Tutuklu kaldığı Elazığ Yüksek Güvenlikli 2 Nolu Cezaevi’nden 5 ay sonra tahliye olan Yüksekova Belediye Eşbaşkanı İrfan Sarı, kayyumdan bir enkaz devraldıklarını ve bir inşa süreci başlatmışken tekrardan kayyum atandığını söyledi
Elazığ Yüksek Güvenlikli 2 Nolu Cezaevi’nden önceki gün tahliye edilen yerine kayyum atanan Yüksekova Belediye Eşbaşkanı İrfan Sarı, kayyım politikalarını, eşbaşkanların tutuklanmasını ve cezaevindeki durumu Mezopotamya Ajans’a anlattı. Hakkari’nin Yüksekova ilçesinde 15 Ekim 2019 tarihinde evine yapılan baskınla gözaltına alınan ve 2 gün sonra tutuklanan Sarı, bu süreci bir komplo olarak değerlendirdi.
‘Tecrit durumu yaşadık’
Sarı, “Evime baskın yapanlar sanki bir infaz gerçekleştirmek amacıyla gelmişlerdi. Çünkü uzun namlulu silahlarla geldiler ve yarı çıplak olmama rağmen ‘Kafasını kaldırırsa sıkın’ dediler. Onlara o an karşılık versem muhtemelen infaz edilmeyle karşı karşıya kalacaktım. O zaman niyetlerinin ne olduğunu anladım. Tutuklandıktan hemen sonra önce Hakkari Cezaevi ardından da Van T Tipi Cezaevi’ne getirdiler. T Tipi’nde izolasyon, tecridin yaşandığı ve yeni tutukluların getirildiği 12 kişilik bir odaya koydular. Orada da bize rahat vermediler. Emirler yukarıdan verilmiş ve doğal olarak bu emirleri yerine getirmeleri gerekiyordu. Orada tam bir tecrit durumu yaşadık” dedi.

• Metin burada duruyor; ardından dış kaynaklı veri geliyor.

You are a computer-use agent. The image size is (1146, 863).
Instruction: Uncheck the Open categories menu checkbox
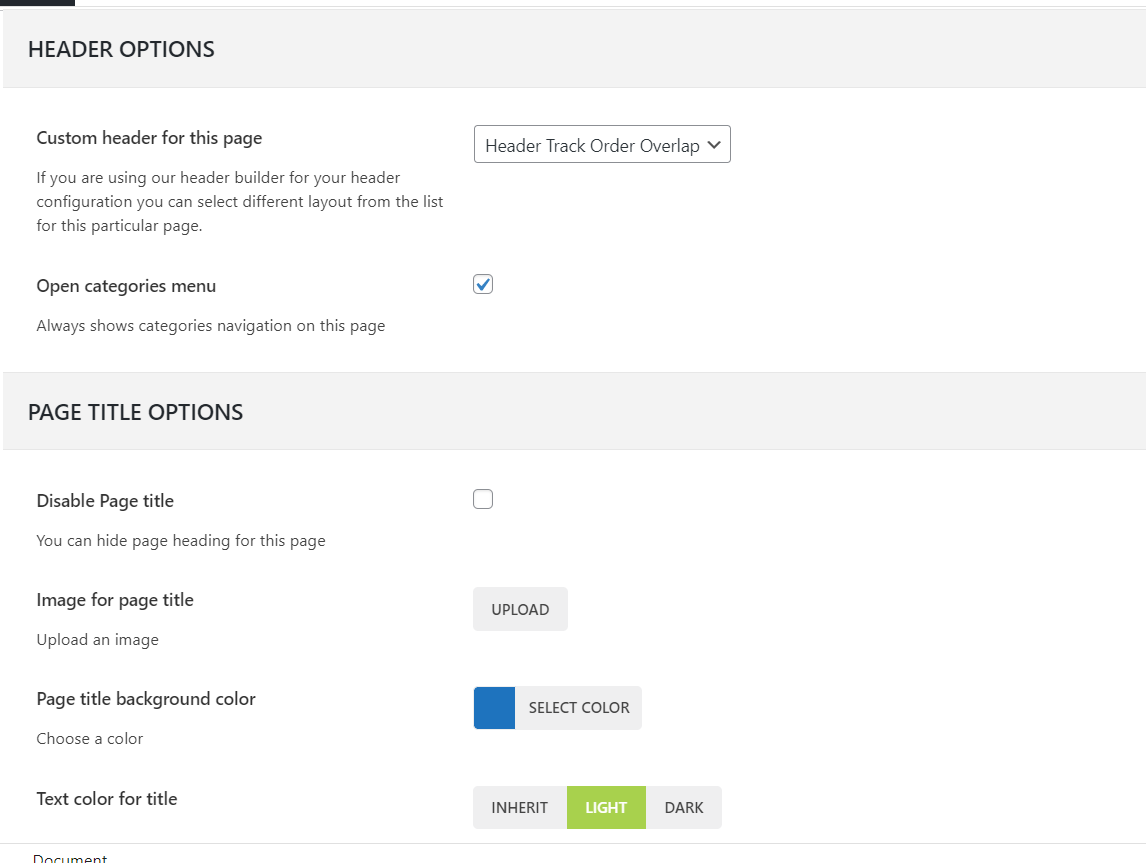tap(483, 285)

‘Elazığ Cezaevi çok profesyonel dizayn edilmiş’
Daha sonra götürüldüğü Elazığ Yüksek Güvenlikli 2 Nolu Cezaevi koşullarını anlatan Sarı, “O cezaevi çok profesyonel dizayn edilmiş bir cezaevi. Elazığ Cezaevi, insanın psikolojisinin bitirilmesi ve hiçleştirilmesi üzerine inşa edilmiş bir cezaevi. Orada fiziksel olarak güneşi görme imkanınız yok. Havalandırmalara bile güneş düşmüyor. İlk iki ay tek kişilik hücrede tutuldum. Bu süre boyunca hiçbir insanla temasım olmadı. Ancak iki ay sonra gelen aile görüşüne çıktığımda bir insana elim dokundu. Yine telefon görüşmeleri ya da diğer görüşmeler sırasında bizi yalnız götürüyorlardı ve kimseyle iletişim kurmamıza izin verilmiyordu. Her giriş ve çıkışta üzerimizi arıyorlardı. O cezaevi tam bir izolasyon yeriydi” diye konuştu.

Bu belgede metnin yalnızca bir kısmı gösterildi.